Cancer-related causes of anaemia include anaemia of chronic disorders, infections, autoimmune haemolysis associated with malignant conditions, bone marrow invasion by the tumour or clonogenic marrow dysfunction, iron, folate, or vitamin B 12 deficiency and bleeding from tumour erosion. Treatment-related anaemia results from chemotherapy, radiotherapy and bone marrow fibrosis. Severe anaemia increases the burden of treatment, contributes to fatigue, reduces the quality of life and may also delay or limit further treatment. Blood transfusion is currently the most common form of treatment and patients rarely require transfusion unless the haemoglobin is less than 8 g/l. It is often difficult to predict which patients will develop anaemia and require treatment, but the proportion of patients receiving transfusions increases markedly if the pre-treatment haemoglobin concentration is below 10 g/dl. Four studies have systematically evaluated the effects of erythropoietin on anaemia in lung cancer patients and each of these trials is likely to contribute information concerning the clinical benefit of erythropoietin in treating or preventing treatment-related or disease-related anaemia.

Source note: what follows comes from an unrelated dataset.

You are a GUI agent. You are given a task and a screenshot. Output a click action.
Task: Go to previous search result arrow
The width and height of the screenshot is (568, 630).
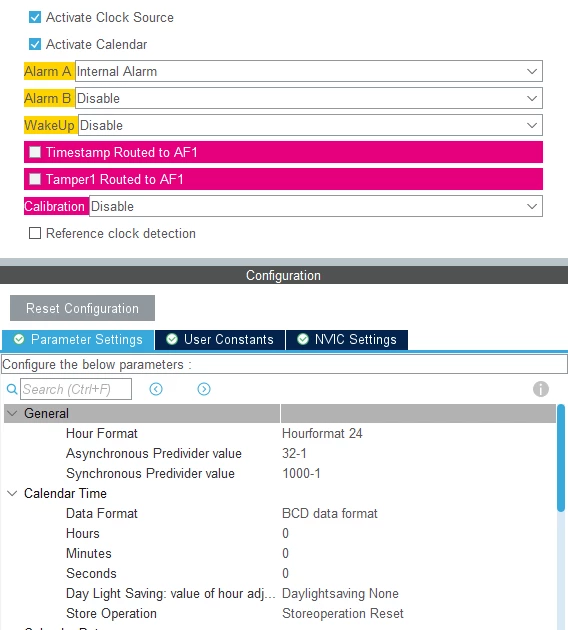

Most of the improvements in quality of life observed with erythropoietin administration occurred with haemoglobin levels between 10 and 12 g/dl, and not with levels between 7 and 10 g/dl, with a plateau effect above 12 g/dl. Consequently, a ‘functional’ level of haemoglobin that appears to be more important is 12 g/dl, because it may be favourably associated with a significant improvement in fatigue compared with lower haemoglobin levels. This ‘functional’ level would be in keeping with the body's physiological erythropoietin response.